One unusual feature of that account is the capaciousness of the operative concept of conversion by grace: “having one’s foundational value transformed by an external source (God or otherwise)” (4). By that criterion, as Kemp and Iacovetti acknowledge, instances of conversion by grace can include radical value transformations that result from “brainwashing or other severe trauma” (49). To my mind, however, it seems odd to suppose that essentially the same process is undergone by both an aesthete, who (let us imagine) is ‘seduced’ by a much cannier version of Judge William into converting to a life of ethical commitment, and the Phineas Gage of medical folklore, who was ‘converted’ (supposedly) by a flying railway spike. Surely our hypothetical aesthete meaningfully participates in her own conversion, in a way that Gage clearly could not have participated in his? But Kemp and Iacovetti are at pains to deny exactly that—at least if by “meaningful participation,” we mean something like “active contribution.” The true hallmark of conversion by grace, on their account, is the outright “volitional passivity” of the convert (117, 133). Having rejected both spontaneous choice and rational affirmation, they seem to think themselves bound to endorse a model according to which neither reason nor agency can make any contribution (except in the form of ex post facto implementation) to a person’s radical self-transformation. The intellect and the will are just along for the ride. But why suppose that the viable models for understanding radical conversion are so few in number and so one-sided in content?

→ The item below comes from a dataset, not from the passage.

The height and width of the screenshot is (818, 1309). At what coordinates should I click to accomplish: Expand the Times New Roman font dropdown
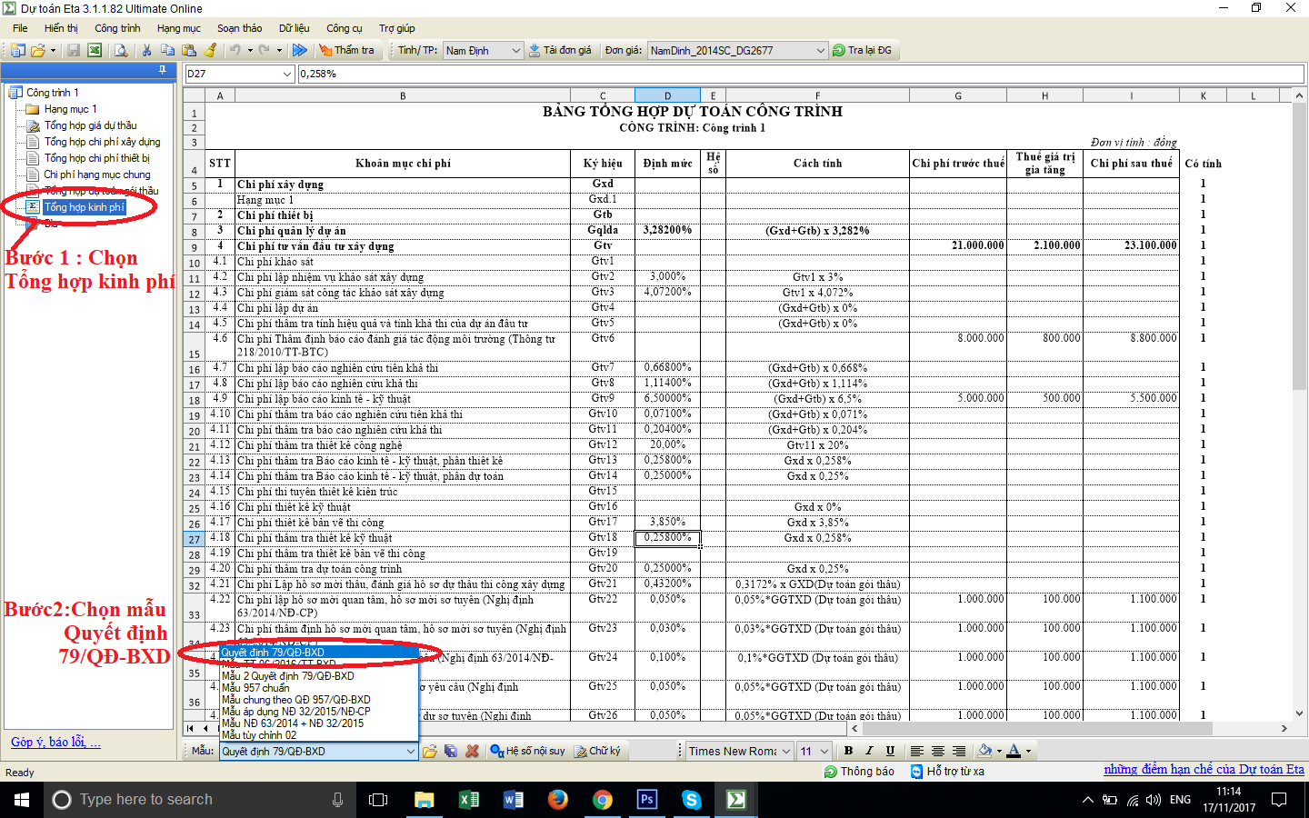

The answer, I suspect, is that Kemp and Iacovetti have allowed Kant’s 1793 account of the structure of agency to set the conceptual agenda for their book. Without a doubt, this yields a productive and provocative schema for organizing and interpreting the post-Kantian material. But I worry that it also results in an artificial and unhelpful narrowing-down of the philosophical options. Kant’s conception, in the Religion, of a single “supreme maxim” that radical conversion would replace is echoed by Kemp and Iacovetti’s assumption that each person has some single, supreme value which, in any case of self-initiated, radical self-transformation, that person would have to dislodge in one stroke. Given that assumption, ‘spontaneous choice’ and ‘rational affirmation’ look like obvious nonstarters: no spontaneous choice to overthrow one’s own highest value could have any actual basis in one’s aims as an agent, and any rational affirmation of some (supposedly) new highest value would in fact only reveal that this ‘new’ value, or perhaps some still higher one, had implicitly been one’s highest value all along. But then why start out from that assumption? Why not suppose instead, for example, that a person can have multiple ‘highest’ values, each of which can modulate the others, and all of which admit of elevation or demotion in the light of active rational reflection? Until it has been made clear why such alternatives should be discounted, it will, I think, be doubtful whether Kemp and Iacovetti have fully made their case. Be that as it may, however, there should be no doubt that this book makes a richly rewarding, impressively scholarly start.